This condition was that they should send back the Plan to Mr. Treverton as soon as it had served their purpose; making a full acknowledgment to him of the manner in which it had been obtained, and pleading in justification of the proceeding his own want of courtesy in withholding information, of no consequence in itself which anyone else in his place would have communicated as a matter of course. Rosamond tried hard to obtain the withdrawal or modification of this condition; but her husband’s sensitive pride was not to be touched, on that point, with impunity, even by her light hand. “I have done too much violence already to my own convictions,” he said, “and I will now do no more. If we are to degrade ourselves by dealing with this servant, let us at least prevent him from claiming us as his accomplices.

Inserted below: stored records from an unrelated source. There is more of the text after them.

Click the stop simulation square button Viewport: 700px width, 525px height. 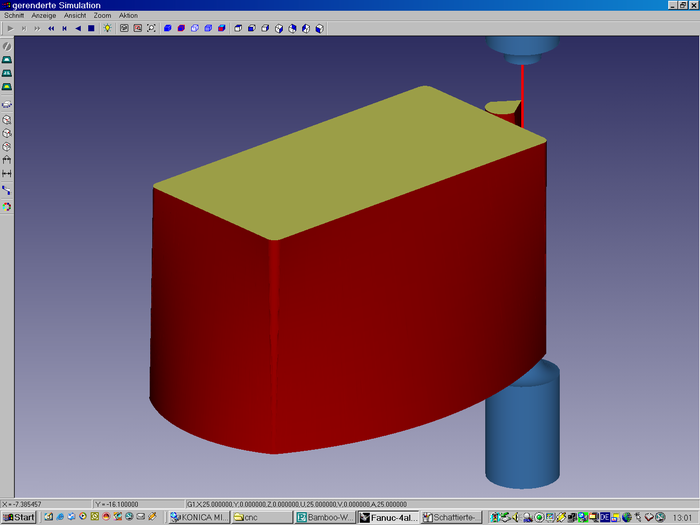click(91, 28)
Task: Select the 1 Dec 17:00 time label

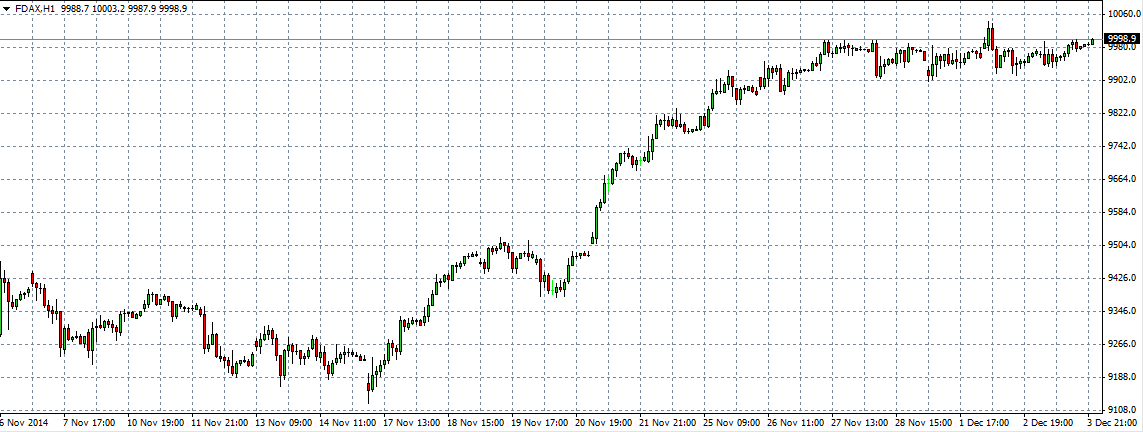Action: coord(985,423)
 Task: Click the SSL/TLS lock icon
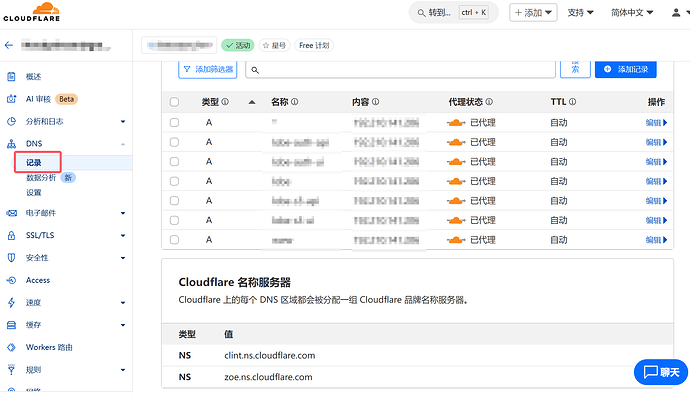[x=11, y=235]
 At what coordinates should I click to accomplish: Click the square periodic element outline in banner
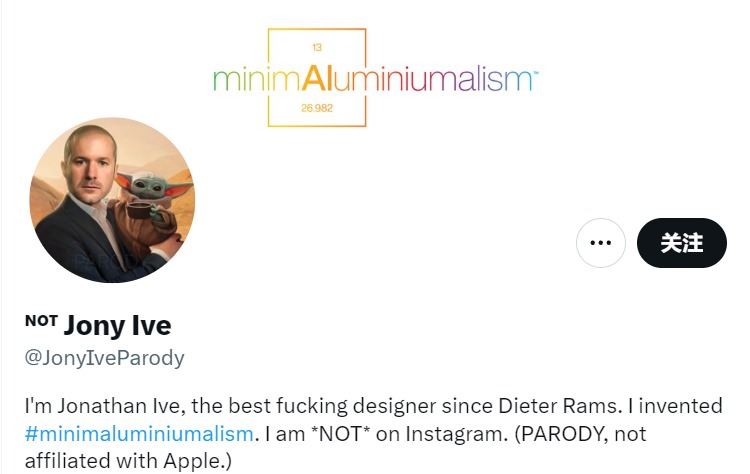317,78
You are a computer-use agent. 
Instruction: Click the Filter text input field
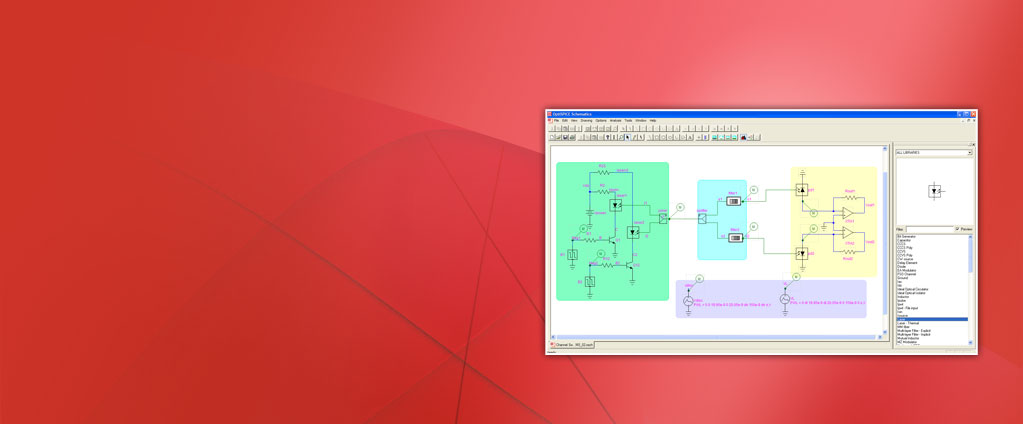pyautogui.click(x=928, y=229)
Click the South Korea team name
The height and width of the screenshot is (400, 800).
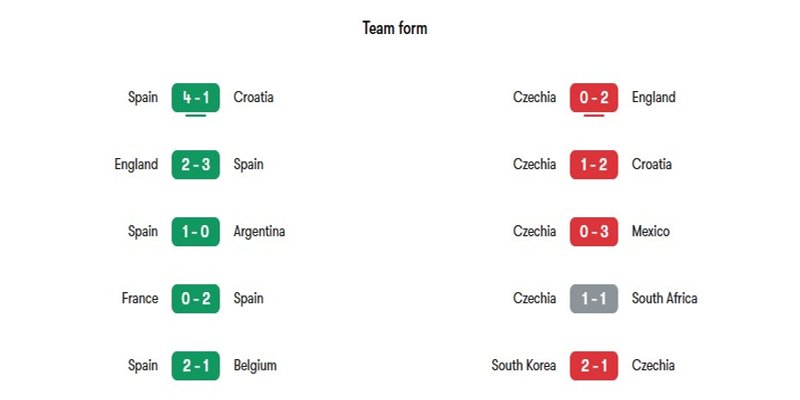[524, 365]
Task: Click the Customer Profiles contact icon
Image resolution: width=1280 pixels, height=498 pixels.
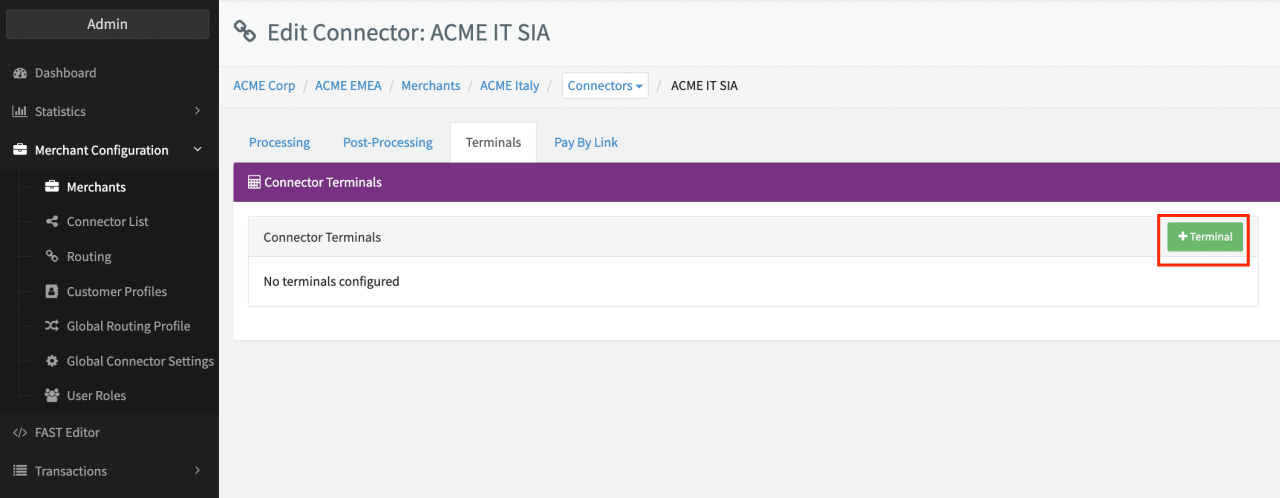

Write in my name, Rosamond, to Doctor Chennery’s man of business, and say that we are willing to purchase the transcribed Plan on the condition that I have stated — which condition he will of course place before the servant in the plainest possible terms.”
“And suppose the servant refuses to risk losing his place, which he must do if he accepts your condition?” said Rosamond, going rather reluctantly to the writing-table.
“Let us not worry ourselves, my dear, by supposing anything. Let us wait and hear what happens, and act accordingly. When you are ready to write, tell me, and I will dictate your letter on this occasion. I wish to make the vicar’s man of business understand that we act as we do, knowing, in the first place, that Mr. Andrew Treverton can not be dealt with according to the established usages of society; and knowing, in the second place, that the information which his servant offers to us is contained in an extract from a printed book, and is in no way, directly or indirectly, connected with Mr. Treverton’s private affairs. Now that you have made me consent to this compromise, Rosamond, I must justify it as completely............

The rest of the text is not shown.